An airman from Misawa Air Base has created an easy emergency checklist that earned recognition from the Air Force surgeon general and the American Red Cross.

Staff Sgt. Julia DaSilva, of the 35th Medical Group, designed a pocket-sized card that lists first-aid fundamentals for easy access in a medical emergency, the 35th Fighter Wing said Dec.10 in a news release.

DaSilva, of Port Saint John, Fla., has a lead role in the air base’s response to the coronavirus pandemic as flight chief for the medical group’s COVID cell.

The card she created includes step-by-step instructions for treating an unresponsive person.

Col. Regina Agee-Cruz, on behalf of Lt. Gen. Dorothy Hogg, the Air Force surgeon general, contacted DaSilva via FaceTime on Oct. 23 to personally applaud her idea, according to the release.

Hogg’s office intends to distribute it across the Department of Defense, and the American Red Cross plans to push it nationwide.

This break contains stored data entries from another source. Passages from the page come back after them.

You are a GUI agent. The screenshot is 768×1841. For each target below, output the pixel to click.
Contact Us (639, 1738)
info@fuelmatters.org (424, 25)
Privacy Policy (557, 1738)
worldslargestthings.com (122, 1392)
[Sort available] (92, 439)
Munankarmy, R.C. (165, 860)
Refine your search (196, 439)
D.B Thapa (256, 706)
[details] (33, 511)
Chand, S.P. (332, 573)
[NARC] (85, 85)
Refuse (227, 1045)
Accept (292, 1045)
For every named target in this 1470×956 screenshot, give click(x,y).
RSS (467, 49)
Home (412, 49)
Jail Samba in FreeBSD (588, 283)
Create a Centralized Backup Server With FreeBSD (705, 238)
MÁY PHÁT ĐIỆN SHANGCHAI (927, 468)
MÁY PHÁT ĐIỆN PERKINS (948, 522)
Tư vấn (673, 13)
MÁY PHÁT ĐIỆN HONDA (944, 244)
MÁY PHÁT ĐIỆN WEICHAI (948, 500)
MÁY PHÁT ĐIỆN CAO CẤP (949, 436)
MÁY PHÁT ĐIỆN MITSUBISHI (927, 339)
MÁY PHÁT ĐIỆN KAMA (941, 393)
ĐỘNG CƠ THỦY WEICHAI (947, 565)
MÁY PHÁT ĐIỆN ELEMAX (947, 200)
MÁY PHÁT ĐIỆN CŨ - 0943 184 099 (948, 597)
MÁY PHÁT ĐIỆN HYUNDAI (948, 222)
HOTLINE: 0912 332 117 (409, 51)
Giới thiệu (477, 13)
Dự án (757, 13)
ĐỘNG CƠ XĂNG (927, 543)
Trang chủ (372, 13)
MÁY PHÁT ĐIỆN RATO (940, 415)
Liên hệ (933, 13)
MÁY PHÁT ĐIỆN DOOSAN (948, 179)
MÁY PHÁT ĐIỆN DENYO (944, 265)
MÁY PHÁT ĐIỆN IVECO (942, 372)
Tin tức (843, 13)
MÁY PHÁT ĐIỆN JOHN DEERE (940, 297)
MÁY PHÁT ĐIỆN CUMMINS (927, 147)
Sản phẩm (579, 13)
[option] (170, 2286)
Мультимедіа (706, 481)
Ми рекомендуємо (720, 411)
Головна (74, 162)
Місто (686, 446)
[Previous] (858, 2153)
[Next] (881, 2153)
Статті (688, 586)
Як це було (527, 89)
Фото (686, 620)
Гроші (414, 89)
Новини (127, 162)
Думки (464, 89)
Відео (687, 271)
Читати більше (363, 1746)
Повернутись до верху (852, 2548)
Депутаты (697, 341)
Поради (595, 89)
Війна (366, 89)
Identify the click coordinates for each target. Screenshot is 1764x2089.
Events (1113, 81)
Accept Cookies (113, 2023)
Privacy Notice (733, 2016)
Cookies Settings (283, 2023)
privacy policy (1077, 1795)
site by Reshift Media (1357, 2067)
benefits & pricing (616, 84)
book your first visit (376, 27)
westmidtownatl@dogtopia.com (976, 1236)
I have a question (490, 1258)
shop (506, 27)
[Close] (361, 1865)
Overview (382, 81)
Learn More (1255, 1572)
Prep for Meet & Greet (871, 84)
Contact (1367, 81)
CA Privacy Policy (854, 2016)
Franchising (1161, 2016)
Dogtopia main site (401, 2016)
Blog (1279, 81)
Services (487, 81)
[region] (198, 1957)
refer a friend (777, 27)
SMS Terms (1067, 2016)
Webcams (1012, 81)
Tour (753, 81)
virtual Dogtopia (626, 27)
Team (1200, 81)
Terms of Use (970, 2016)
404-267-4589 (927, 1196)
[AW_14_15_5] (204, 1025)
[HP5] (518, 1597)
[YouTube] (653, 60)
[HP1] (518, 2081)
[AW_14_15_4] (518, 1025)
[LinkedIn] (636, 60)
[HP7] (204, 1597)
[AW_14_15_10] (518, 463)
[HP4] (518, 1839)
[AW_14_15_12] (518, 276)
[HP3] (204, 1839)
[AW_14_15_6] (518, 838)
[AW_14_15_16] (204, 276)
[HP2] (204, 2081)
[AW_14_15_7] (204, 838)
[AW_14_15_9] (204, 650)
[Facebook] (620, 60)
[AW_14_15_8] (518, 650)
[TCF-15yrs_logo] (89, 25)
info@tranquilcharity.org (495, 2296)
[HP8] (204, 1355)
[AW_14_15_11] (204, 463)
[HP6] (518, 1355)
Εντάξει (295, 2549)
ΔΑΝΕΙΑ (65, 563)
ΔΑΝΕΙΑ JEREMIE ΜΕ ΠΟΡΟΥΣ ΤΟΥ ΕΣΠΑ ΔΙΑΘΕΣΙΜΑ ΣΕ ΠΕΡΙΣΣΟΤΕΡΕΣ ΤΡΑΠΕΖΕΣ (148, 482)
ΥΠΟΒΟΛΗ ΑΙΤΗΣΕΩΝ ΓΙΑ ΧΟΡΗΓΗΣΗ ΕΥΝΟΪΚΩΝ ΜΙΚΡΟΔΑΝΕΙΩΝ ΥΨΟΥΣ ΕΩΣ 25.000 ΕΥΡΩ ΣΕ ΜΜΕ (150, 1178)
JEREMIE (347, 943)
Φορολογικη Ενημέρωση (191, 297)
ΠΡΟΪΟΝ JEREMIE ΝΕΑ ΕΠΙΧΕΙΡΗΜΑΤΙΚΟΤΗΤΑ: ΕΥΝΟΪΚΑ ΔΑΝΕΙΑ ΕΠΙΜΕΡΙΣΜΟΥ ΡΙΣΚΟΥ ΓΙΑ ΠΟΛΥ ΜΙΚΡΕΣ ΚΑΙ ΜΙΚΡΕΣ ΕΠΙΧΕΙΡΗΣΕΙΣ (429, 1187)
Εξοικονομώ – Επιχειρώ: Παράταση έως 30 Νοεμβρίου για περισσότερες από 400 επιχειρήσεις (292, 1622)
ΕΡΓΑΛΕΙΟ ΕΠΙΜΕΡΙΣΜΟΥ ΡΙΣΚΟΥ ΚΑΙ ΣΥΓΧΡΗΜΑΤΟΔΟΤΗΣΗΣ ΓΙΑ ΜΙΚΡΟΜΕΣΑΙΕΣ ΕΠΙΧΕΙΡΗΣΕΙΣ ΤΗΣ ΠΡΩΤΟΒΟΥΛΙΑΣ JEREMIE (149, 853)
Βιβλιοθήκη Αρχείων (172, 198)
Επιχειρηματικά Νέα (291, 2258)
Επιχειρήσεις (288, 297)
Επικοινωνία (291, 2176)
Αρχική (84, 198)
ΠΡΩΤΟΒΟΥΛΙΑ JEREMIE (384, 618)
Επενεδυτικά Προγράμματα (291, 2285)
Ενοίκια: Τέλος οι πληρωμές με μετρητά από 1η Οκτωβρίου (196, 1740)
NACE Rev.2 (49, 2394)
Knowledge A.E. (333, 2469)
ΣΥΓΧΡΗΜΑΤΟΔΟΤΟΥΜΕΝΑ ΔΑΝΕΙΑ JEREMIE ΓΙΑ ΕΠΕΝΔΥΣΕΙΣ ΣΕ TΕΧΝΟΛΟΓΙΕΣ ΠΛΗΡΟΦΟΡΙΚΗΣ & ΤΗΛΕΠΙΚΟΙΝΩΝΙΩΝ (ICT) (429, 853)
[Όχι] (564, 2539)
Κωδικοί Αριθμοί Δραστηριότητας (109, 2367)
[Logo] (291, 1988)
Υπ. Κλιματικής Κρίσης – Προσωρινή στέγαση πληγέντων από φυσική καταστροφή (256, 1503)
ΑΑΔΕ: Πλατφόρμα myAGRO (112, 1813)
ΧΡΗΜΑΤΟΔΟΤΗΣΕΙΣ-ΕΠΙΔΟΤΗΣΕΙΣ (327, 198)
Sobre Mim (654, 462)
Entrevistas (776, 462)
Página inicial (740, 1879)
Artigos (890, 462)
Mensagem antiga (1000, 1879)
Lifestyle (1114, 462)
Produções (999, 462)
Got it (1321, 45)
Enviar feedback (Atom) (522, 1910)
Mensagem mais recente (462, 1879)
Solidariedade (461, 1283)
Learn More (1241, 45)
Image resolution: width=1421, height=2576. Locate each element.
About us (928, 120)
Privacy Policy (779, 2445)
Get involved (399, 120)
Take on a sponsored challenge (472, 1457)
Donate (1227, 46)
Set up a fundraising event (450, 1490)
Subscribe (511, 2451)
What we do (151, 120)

“It was truly surprising as I had not heard anything about my idea for some months due to COVID-19,” DaSilva said in an email Thursday to Stars and Stripes.

DaSilva got the idea for the card July 2019 when she was taking a Basic Life Support refresher course and realized that a quick-reference tool could make critical medical knowledge more readily available.

The card features a diagram of basic emergency care steps, including checking responsiveness, checking for pulse and breathing and administering CPR.

“Anyone can use this card if they froze or were scared that they didn’t know what to do,” DaSilva said in a video posted on Misawa’s Facebook page Dec. 13.

It’s particularly useful for someone who’s never had to respond to a medical crisis or taken a life support class recently, she said.

“I can see people using this to save millions of lives,” DaSilva said in the news release. “I never expected it to be able to reach so many people, so it is truly beyond a dream come true.”